Top of The records

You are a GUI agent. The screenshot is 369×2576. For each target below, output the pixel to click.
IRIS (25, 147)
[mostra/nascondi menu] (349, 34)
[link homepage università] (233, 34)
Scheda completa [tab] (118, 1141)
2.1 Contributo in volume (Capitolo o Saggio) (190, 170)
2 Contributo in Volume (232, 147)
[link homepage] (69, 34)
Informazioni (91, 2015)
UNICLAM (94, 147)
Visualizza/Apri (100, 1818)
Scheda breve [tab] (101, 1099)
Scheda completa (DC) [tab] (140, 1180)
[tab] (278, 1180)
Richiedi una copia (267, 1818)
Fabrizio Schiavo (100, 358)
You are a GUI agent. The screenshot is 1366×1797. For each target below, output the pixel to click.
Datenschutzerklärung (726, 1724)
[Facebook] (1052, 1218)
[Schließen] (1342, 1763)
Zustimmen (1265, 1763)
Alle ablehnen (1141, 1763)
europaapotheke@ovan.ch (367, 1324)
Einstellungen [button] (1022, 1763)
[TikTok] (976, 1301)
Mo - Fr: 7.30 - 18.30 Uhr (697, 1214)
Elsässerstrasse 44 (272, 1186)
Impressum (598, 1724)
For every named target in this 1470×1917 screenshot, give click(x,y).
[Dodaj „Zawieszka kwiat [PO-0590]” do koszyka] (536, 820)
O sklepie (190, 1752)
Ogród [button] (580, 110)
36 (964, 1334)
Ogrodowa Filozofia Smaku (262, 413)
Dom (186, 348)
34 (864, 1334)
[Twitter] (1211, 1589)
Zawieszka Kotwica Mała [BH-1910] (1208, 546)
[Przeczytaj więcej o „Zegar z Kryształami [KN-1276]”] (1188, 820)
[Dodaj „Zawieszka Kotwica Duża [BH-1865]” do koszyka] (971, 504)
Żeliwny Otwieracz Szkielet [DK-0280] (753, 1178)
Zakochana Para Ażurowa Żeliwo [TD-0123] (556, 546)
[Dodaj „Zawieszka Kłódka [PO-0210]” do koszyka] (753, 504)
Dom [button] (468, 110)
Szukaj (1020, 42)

Bottom of The records

## Aim of the exercise
Write out every line from the records above, word for word.

## Answer below
You are a GUI agent. The screenshot is 369×2576. For each target below, output the pixel to click.
IRIS (25, 147)
[mostra/nascondi menu] (349, 34)
[link homepage università] (233, 34)
Scheda completa [tab] (118, 1141)
2.1 Contributo in volume (Capitolo o Saggio) (190, 170)
2 Contributo in Volume (232, 147)
[link homepage] (69, 34)
Informazioni (91, 2015)
UNICLAM (94, 147)
Visualizza/Apri (100, 1818)
Scheda breve [tab] (101, 1099)
Scheda completa (DC) [tab] (140, 1180)
[tab] (278, 1180)
Richiedi una copia (267, 1818)
Fabrizio Schiavo (100, 358)
You are a GUI agent. The screenshot is 1366×1797. For each target below, output the pixel to click.
Datenschutzerklärung (726, 1724)
[Facebook] (1052, 1218)
[Schließen] (1342, 1763)
Zustimmen (1265, 1763)
Alle ablehnen (1141, 1763)
europaapotheke@ovan.ch (367, 1324)
Einstellungen [button] (1022, 1763)
[TikTok] (976, 1301)
Mo - Fr: 7.30 - 18.30 Uhr (697, 1214)
Elsässerstrasse 44 (272, 1186)
Impressum (598, 1724)
For every named target in this 1470×1917 screenshot, give click(x,y).
[Dodaj „Zawieszka kwiat [PO-0590]” do koszyka] (536, 820)
O sklepie (190, 1752)
Ogród [button] (580, 110)
36 (964, 1334)
Ogrodowa Filozofia Smaku (262, 413)
Dom (186, 348)
34 (864, 1334)
[Twitter] (1211, 1589)
Zawieszka Kotwica Mała [BH-1910] (1208, 546)
[Przeczytaj więcej o „Zegar z Kryształami [KN-1276]”] (1188, 820)
[Dodaj „Zawieszka Kotwica Duża [BH-1865]” do koszyka] (971, 504)
Żeliwny Otwieracz Szkielet [DK-0280] (753, 1178)
Zakochana Para Ażurowa Żeliwo [TD-0123] (556, 546)
[Dodaj „Zawieszka Kłódka [PO-0210]” do koszyka] (753, 504)
Dom [button] (468, 110)
Szukaj (1020, 42)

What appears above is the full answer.